> **COMPLETE THE FOLLOWING**
[a] List every person named in the article on Punjabi pop song lyrics.
[b] Answer these questions using the article on Punjabi pop song lyrics, one answer per line:
(i) On what date was the creation of the cultural committee announced?
(ii) In what year was Mundian To Bach Ke released?
(iii) In which film was Mundian To Bach Ke featured?
[c] Write the next part of the article on Punjabi pop song lyrics, picking up right after its final sentence.

> **EXCERPT TO READ**
---
The Punjab government’s latest weapon in its long-standing yet sporadic fight against Punjabi pop song lyrics is the Punjab Sabhyacharak Commission.
While announcing the creation of the cultural committee on March 31, Punjab Cultural Affairs Minister Navjot Singh Sidhu said it would address complaints of vulgarity against Punjabi pop songs and recommend action, which could include registering First Information Reports. Although Sidhu mentioned the glorification of drugs and violence in Punjabi songs as the provocation, he did not specify what would be considered obscene or vulgar.
This contention is not new: custodians of Punjab’s culture have often demonised pop music . Though censorship is not the answer, Punjabi pop and rap does have a drug and alcohol problem, evidenced by the lyrics of a majority of hit songs. There is also the objectification of women, as the songs that have been used in Hindi film music prove.
Labh Janjua and Panjabi MC’s 1999 song Mundian To Bach Ke was featured in Kaizad Gustad’s 2003 film Boom and became an instant hit. The lyrics infantilise the woman it is centred on, urging her to be cautious of the men in the neighbourhood. The chorus says: “Mundiya to bach ke rahi / Nahi tu hun hun hui mutiyar” (Beware of the boys/You have just grown up).
---
> **DATA BLOCK**
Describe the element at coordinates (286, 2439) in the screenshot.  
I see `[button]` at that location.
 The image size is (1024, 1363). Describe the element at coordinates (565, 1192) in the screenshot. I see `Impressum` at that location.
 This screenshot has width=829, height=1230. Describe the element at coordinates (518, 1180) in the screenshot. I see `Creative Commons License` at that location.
---
> **ANSWERS TO THE EXERCISES**
[a] Navjot Singh Sidhu, Labh Janjua, Panjabi MC, Kaizad Gustad

[b]
(i) March 31
(ii) 1999
(iii) Boom

[c]
Through the 2000s, women, particularly their eyes, were lyrically linked to the intoxicating power of alcohol in a number of Punjabi songs. Women were deemed to be incapable of holding their drink. In Talli from Ugly Aur Pagli (2008), sung by Hard Kaur, Mika Singh and Anmol Malik, Hard Kaur raps about men wanting a woman’s body and invites them to “come and get it”. Malik steps in to sing that after gulping down large drinks, the woman has lost her way in the neighbourhood. In the video, Mallika Sherawat, whose character is drunk to the gills, lip-syncs to Kaur and Malik’s vocals.
Three years later, Hard Kaur sang the Hindi number Chaar Baj Gaye in F.A.L.T.U (2011), which spoke of characters who “pump up the bass” on a Friday night in a “boom boom car”, get drunk out of their minds and continue partying well beyond 4am. The lyrics were by veteran lyricist Sameer Anjaan.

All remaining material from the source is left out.